Work order — The range runs from the line containing "This screenshot has height=1568, width=725." to the last line of the entries. Restate those lines word for word, without the pictures.

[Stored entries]
----

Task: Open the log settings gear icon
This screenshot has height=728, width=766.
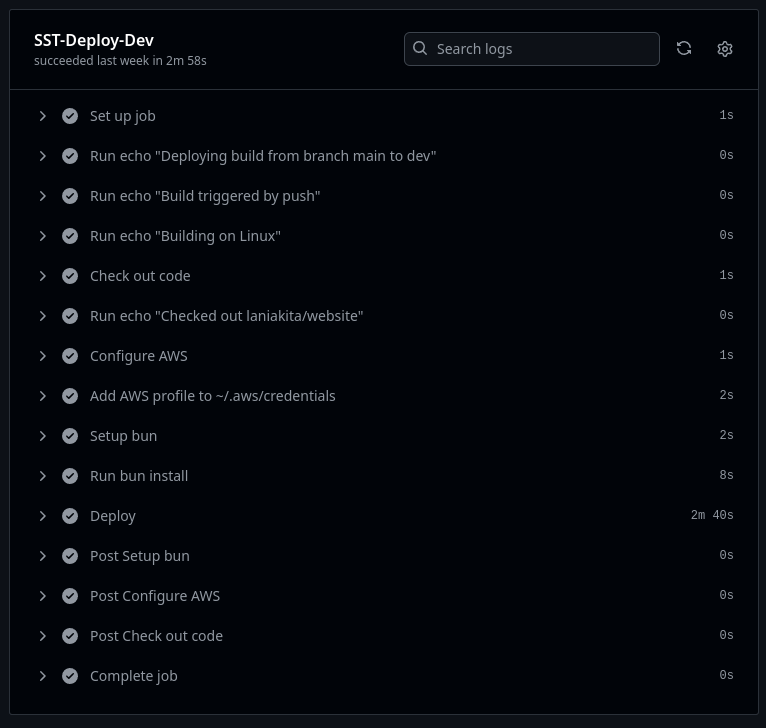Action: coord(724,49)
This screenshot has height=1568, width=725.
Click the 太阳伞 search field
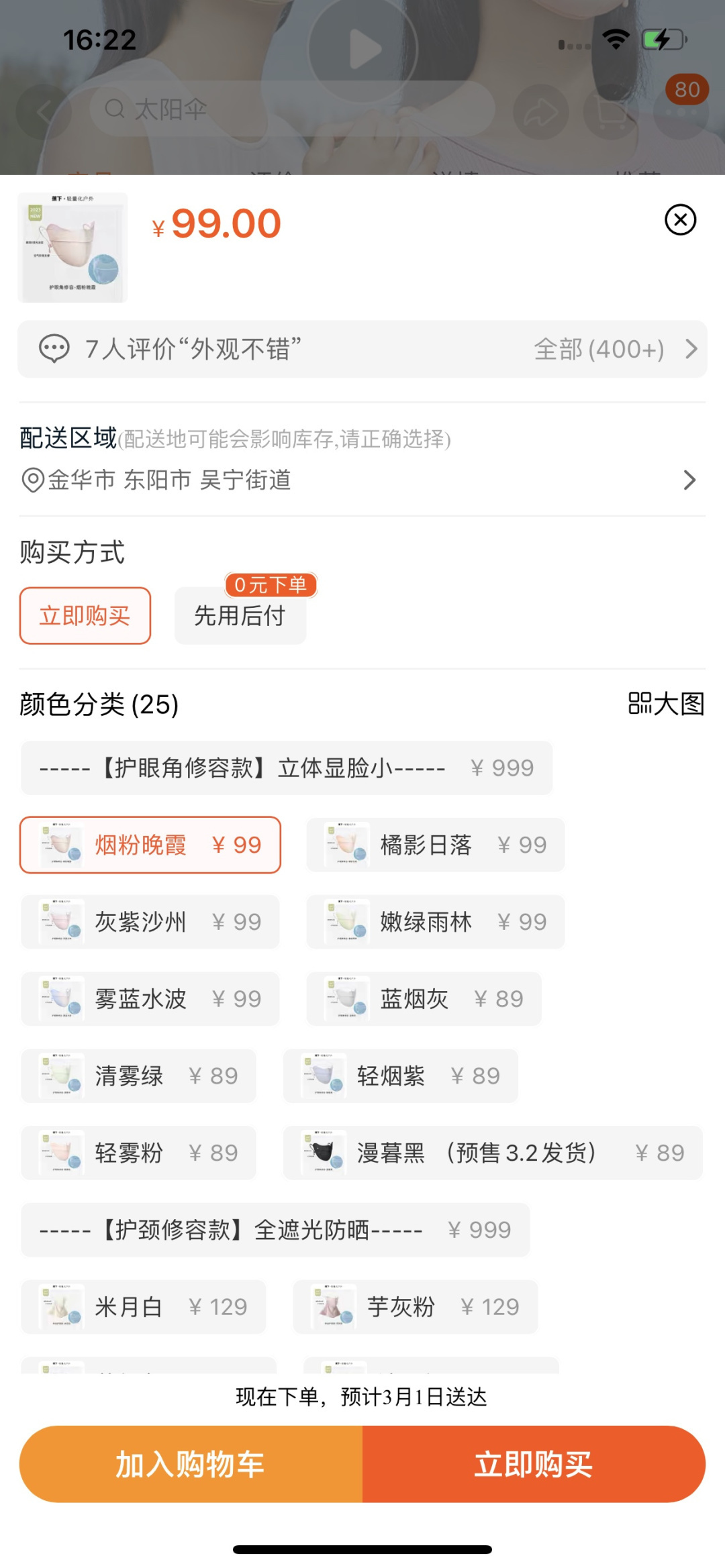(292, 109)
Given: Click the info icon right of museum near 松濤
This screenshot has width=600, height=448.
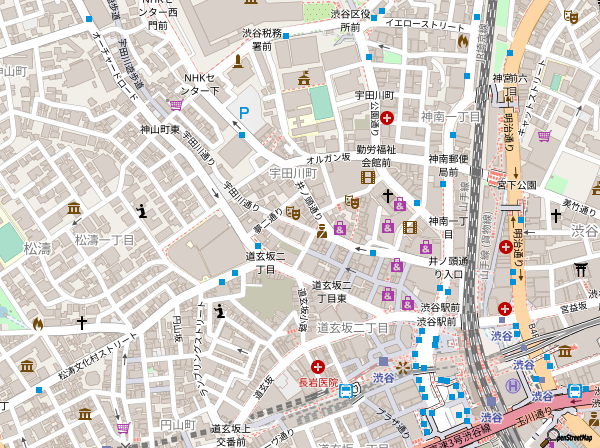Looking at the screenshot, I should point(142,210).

----

Result —
This screenshot has height=1568, width=725.
Click the 太阳伞 search field
(292, 109)
Given: Click the info icon right of museum near 松濤
This screenshot has width=600, height=448.
Looking at the screenshot, I should point(142,210).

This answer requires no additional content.